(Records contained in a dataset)
╭──
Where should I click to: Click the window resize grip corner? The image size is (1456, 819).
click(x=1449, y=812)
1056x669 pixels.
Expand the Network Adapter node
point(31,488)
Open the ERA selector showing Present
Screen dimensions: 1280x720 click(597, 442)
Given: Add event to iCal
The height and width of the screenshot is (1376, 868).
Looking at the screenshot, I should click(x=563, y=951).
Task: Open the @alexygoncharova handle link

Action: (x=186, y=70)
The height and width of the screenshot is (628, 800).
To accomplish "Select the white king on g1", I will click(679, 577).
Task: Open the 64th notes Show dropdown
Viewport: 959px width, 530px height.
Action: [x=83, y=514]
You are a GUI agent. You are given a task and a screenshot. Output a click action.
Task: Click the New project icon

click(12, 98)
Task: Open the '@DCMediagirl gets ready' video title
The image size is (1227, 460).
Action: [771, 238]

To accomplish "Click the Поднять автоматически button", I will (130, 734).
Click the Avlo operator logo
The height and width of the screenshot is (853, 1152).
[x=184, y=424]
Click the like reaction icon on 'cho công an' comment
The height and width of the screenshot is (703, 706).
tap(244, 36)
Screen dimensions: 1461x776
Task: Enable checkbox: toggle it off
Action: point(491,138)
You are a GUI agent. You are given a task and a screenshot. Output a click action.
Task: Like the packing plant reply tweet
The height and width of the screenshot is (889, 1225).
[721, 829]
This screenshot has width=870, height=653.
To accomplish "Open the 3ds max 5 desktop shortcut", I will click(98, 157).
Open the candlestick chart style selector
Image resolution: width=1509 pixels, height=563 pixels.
╰──
### Problem requirements
Output each entry exactly as written, leaving none out.

### Answer box
Where should I click to: Click the window resize grip corner? The image size is (1456, 819).
click(x=1449, y=812)
1056x669 pixels.
Expand the Network Adapter node
point(31,488)
Open the ERA selector showing Present
Screen dimensions: 1280x720 click(597, 442)
Given: Add event to iCal
The height and width of the screenshot is (1376, 868).
Looking at the screenshot, I should click(x=563, y=951).
Task: Open the @alexygoncharova handle link

Action: (x=186, y=70)
The height and width of the screenshot is (628, 800).
To accomplish "Select the white king on g1", I will click(679, 577).
Task: Open the 64th notes Show dropdown
Viewport: 959px width, 530px height.
Action: [x=83, y=514]
You are a GUI agent. You are given a task and a screenshot. Output a click action.
Task: Click the New project icon

click(12, 98)
Task: Open the '@DCMediagirl gets ready' video title
The image size is (1227, 460).
Action: [771, 238]

To accomplish "Click the Поднять автоматически button", I will (130, 734).
Click the Avlo operator logo
The height and width of the screenshot is (853, 1152).
[x=184, y=424]
Click the like reaction icon on 'cho công an' comment
The height and width of the screenshot is (703, 706).
tap(244, 36)
Screen dimensions: 1461x776
Task: Enable checkbox: toggle it off
Action: point(491,138)
You are a GUI agent. You are given a task and a screenshot. Output a click action.
Task: Like the packing plant reply tweet
The height and width of the screenshot is (889, 1225).
[721, 829]
This screenshot has width=870, height=653.
To accomplish "Open the 3ds max 5 desktop shortcut", I will click(98, 157).
Open the candlestick chart style selector
Image resolution: width=1509 pixels, height=563 pixels.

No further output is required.